Written exercise 1: Rewrite the rows starting with the line containing "You are a GUI" and going on through the line containing "tap(212, 228)", swapping "Instruction" for "Goal" and keeping everything else the same. Give only those lines, without the pictures.

[Start Passage provided]

The specification curve for the coefficient of
femininity is shown below.
spec_summary(hurricane_mv, var = "femininity") |>
spec_curve(label = "code", spec_matrix_spacing = 4) +
labs(colour = "Significant at 0.05") +
theme(legend.position = "top")
Condition Branches
The assumption that alldeaths follows a Normal
distribution is tenuous, but transforming the alldeaths
using \(t(x)=\log(x+1)\) could result
in a dependent variable that is closer to a Normal distribution.
hurricane |>
ggplot(aes(sample = alldeaths)) +
stat_qq() +
stat_qq_line()
hurricane |>
mutate(logd = log(alldeaths + 1)) |>
ggplot(aes(sample = logd)) +
stat_qq() +
stat_qq_line()
Let’s set up a similar multiverse analysis to the one above.
hurricane_mv <- create_multiverse(hurricane)
dep_var <- mutate_branch(alldeaths, log(alldeaths + 1))
femininity <- mutate_branch(binary_gender = Gender_MF,
cts_gender = MasFem)
damage <- mutate_branch(damage_orig = NDAM,
damage_log = log(NDAM))
models <- formula_branch(dep_var ~ damage + femininity)
distributions <- family_branch(poisson, gaussian)
hurricane_mv <- hurricane_mv |>
add_mutate_branch(dep_var, femininity, damage) |>
add_formula_branch(models) |>
add_family_branch(distributions)Using multiverse_tree() to display the multiverse tree
of dep_var and distributions shows that
log(alldeaths + 1) and alldeaths will be
modelled as both Gaussian and Poisson.
multiverse_tree(hurricane_mv, label = "code", c("dep_var", "distributions"))
In order to specify that hurricane_mv should only
contain analyses where log(alldeaths + 1) is modelled using
a Gaussian and alldeaths modelled using Poisson we can use
branch_condition() and add_branch_condition()
to add it to hurricane_mv.
match_poisson <- branch_condition(alldeaths, poisson)
match_log_lin <- branch_condition(log(alldeaths + 1), gaussian)
hurricane_mv <- add_branch_condition(hurricane_mv, match_poisson, match_log_lin)The multiverse tree shows that log(alldeaths + 1) will
only be modelled as Gaussian and alldeaths will
only be modelled as Poisson.

[End Passage provided]
[Start Input records]

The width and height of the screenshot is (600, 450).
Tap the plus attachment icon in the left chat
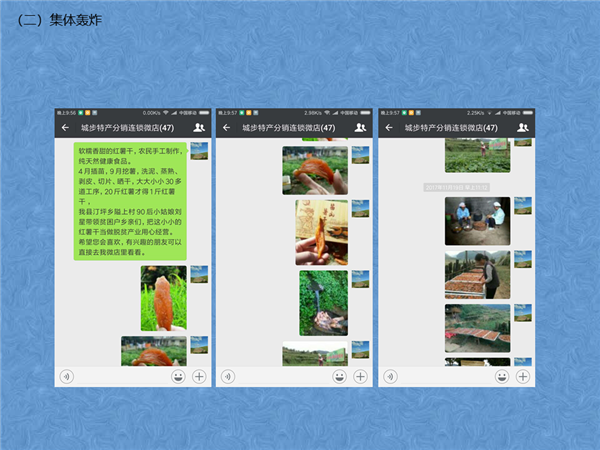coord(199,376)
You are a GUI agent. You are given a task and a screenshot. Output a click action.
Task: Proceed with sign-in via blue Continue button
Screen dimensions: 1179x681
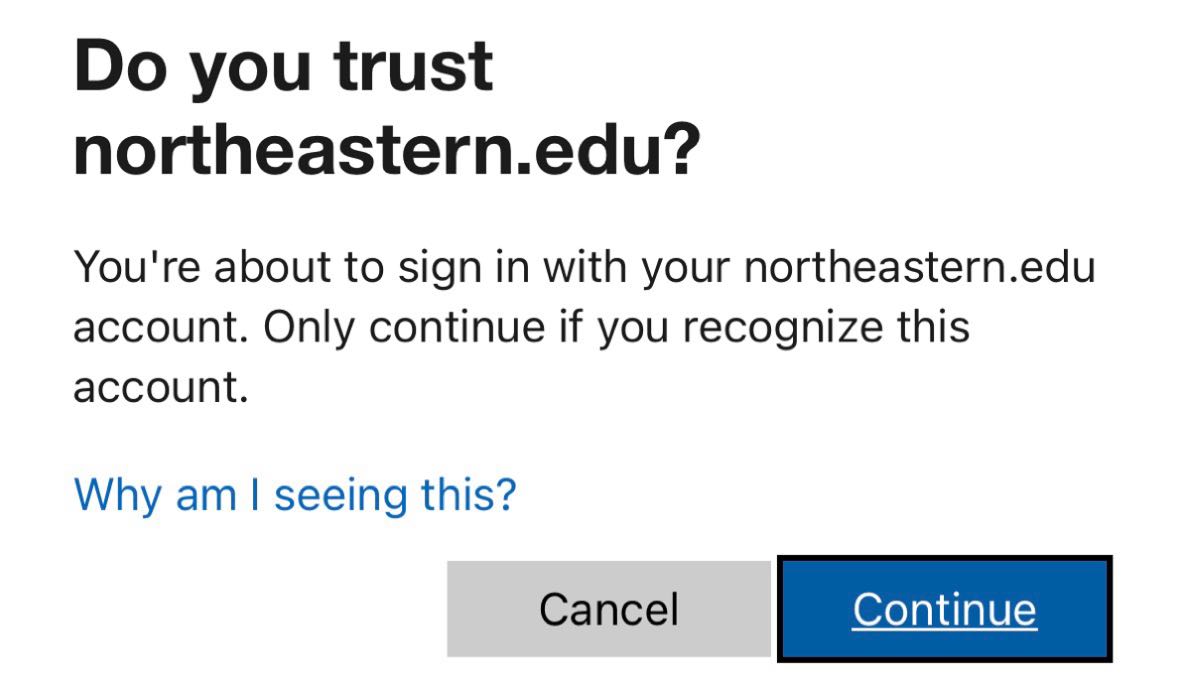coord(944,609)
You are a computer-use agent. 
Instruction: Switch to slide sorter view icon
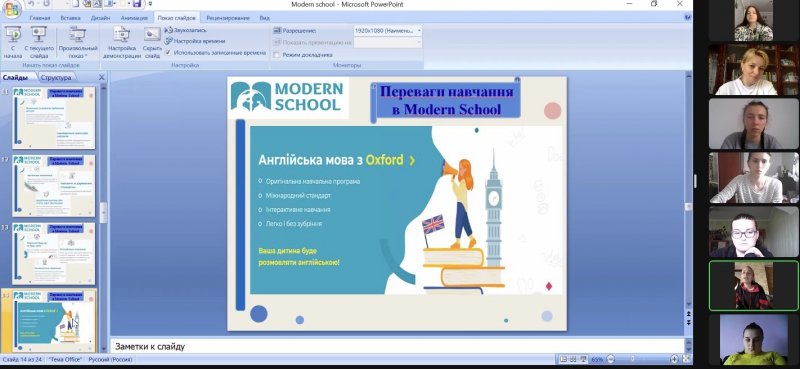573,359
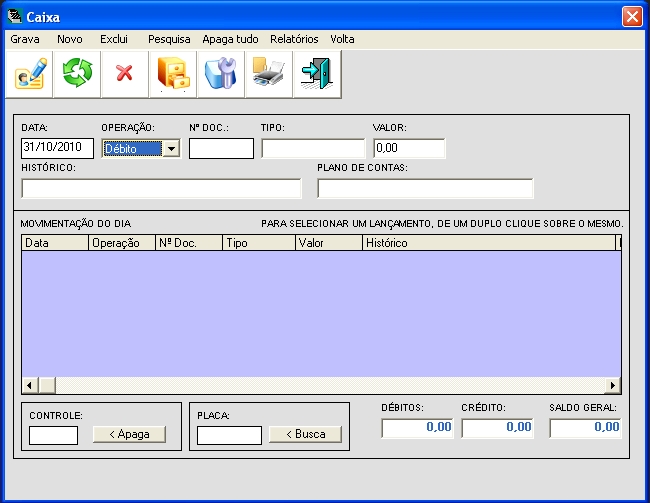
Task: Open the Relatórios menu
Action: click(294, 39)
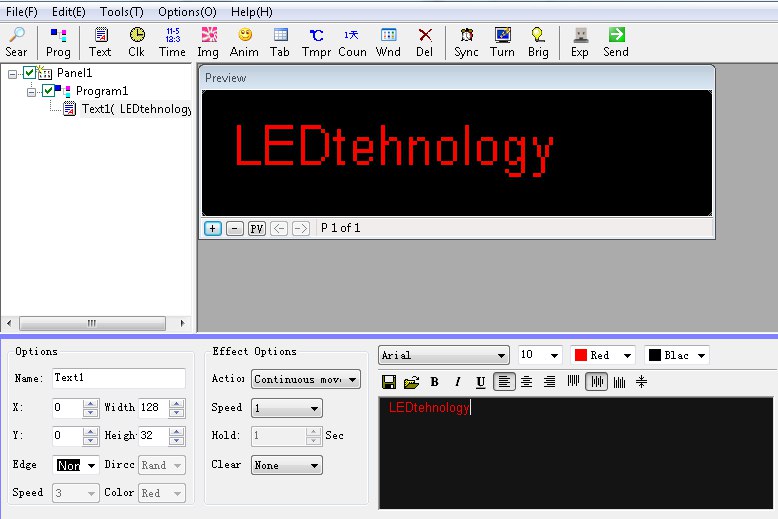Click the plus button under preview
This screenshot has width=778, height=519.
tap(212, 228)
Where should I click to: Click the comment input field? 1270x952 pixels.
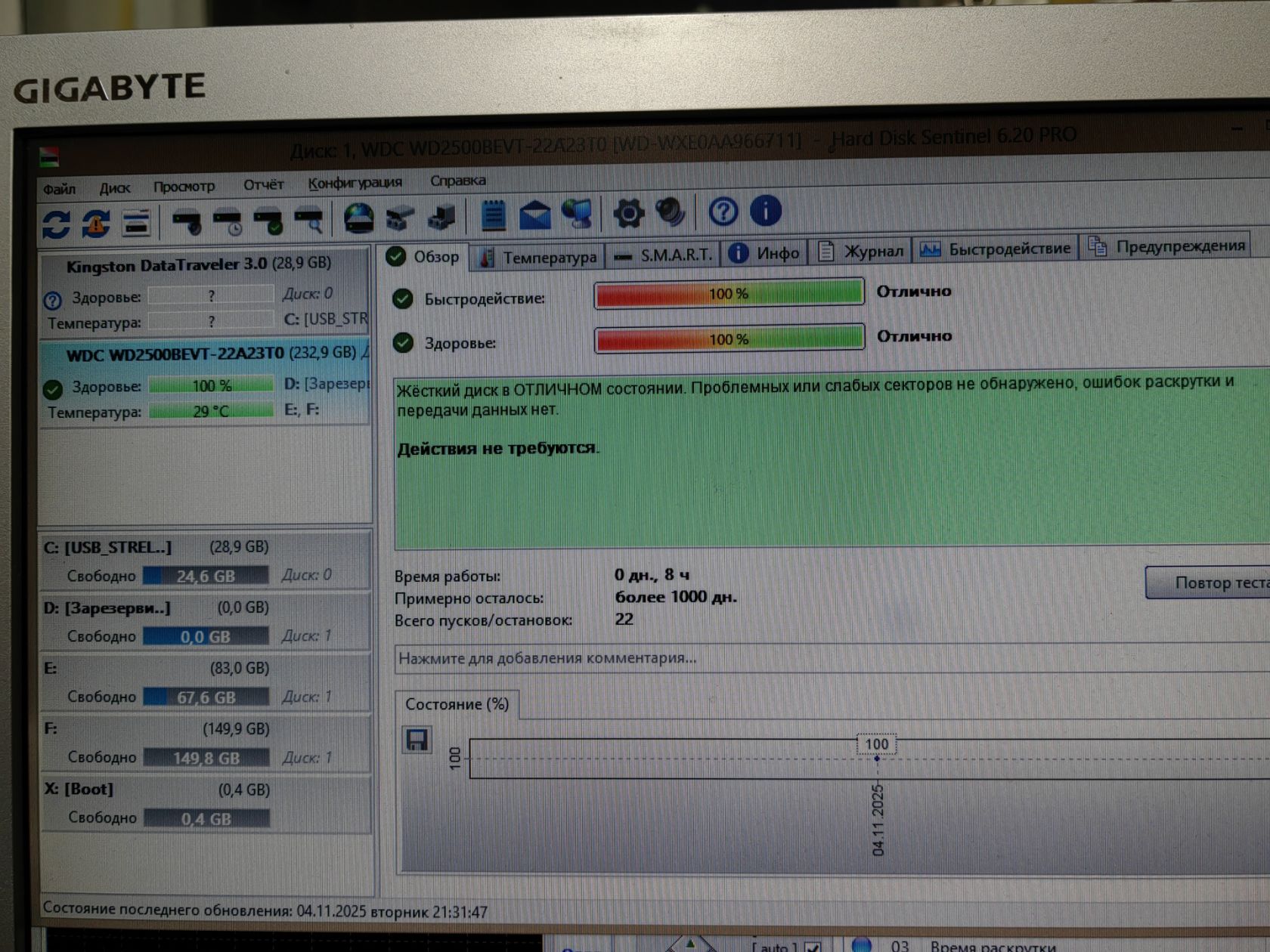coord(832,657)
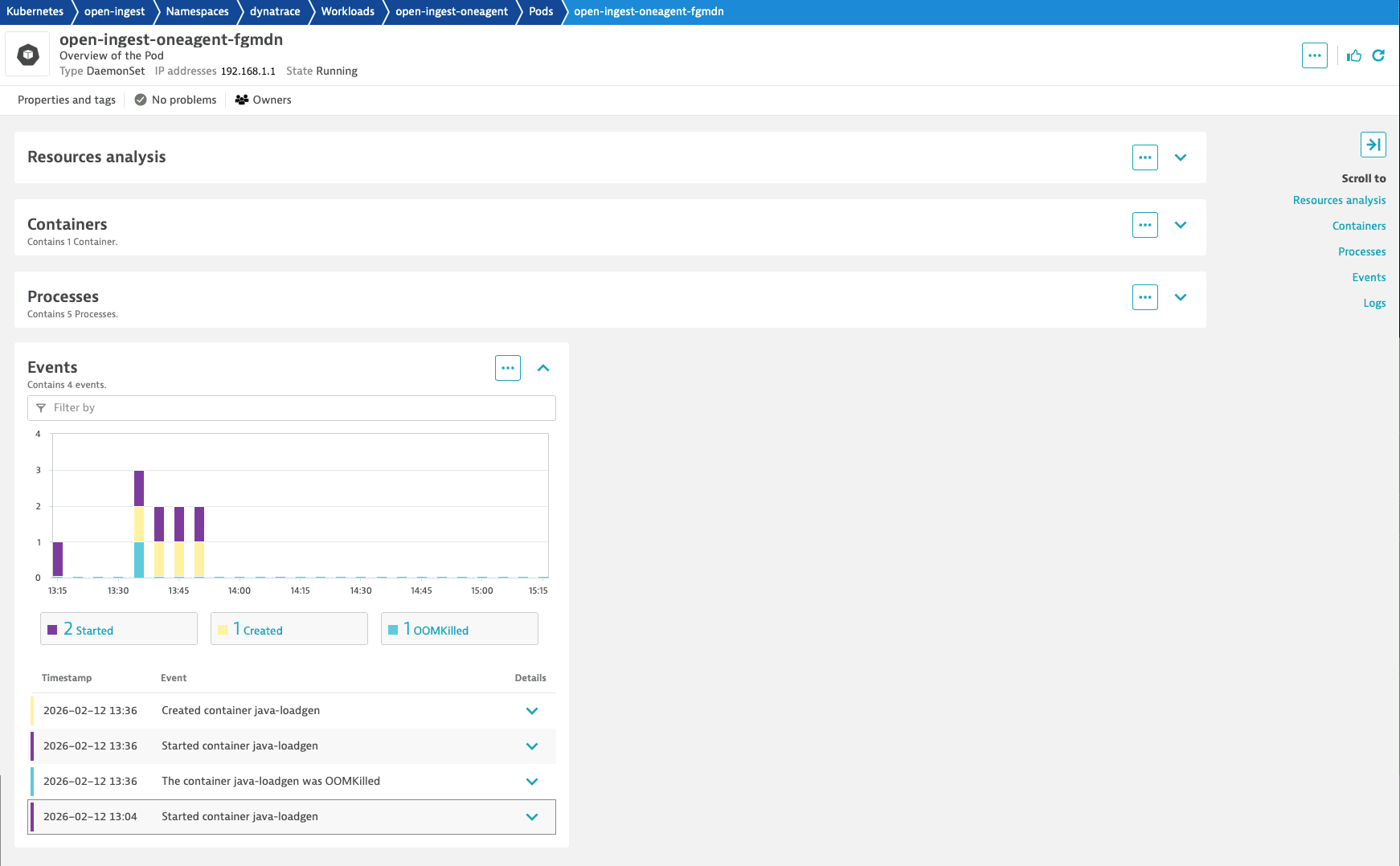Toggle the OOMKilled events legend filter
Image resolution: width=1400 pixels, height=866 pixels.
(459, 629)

[End Input records]

Written exercise 2: From the passage on multiverse analysis, retype the words starting with "In order to" and going on through "modelled as Poisson.".

Exercise response 1:
You are a GUI agent. You are given a task and a screenshot. Output a click action.
Task: Proceed with sign-in via blue Continue button
Screen dimensions: 1179x681
coord(944,609)
You are a computer-use agent. 
Goal: Switch to slide sorter view icon
573,359
Task: Open the Relatórios menu
Action: click(294, 39)
Click the plus button under preview
This screenshot has width=778, height=519.
tap(212, 228)

Exercise response 2:
In order to specify that hurricane_mv should only
contain analyses where log(alldeaths + 1) is modelled using
a Gaussian and alldeaths modelled using Poisson we can use
branch_condition() and add_branch_condition()
to add it to hurricane_mv.
match_poisson <- branch_condition(alldeaths, poisson)
match_log_lin <- branch_condition(log(alldeaths + 1), gaussian)
hurricane_mv <- add_branch_condition(hurricane_mv, match_poisson, match_log_lin)The multiverse tree shows that log(alldeaths + 1) will
only be modelled as Gaussian and alldeaths will
only be modelled as Poisson.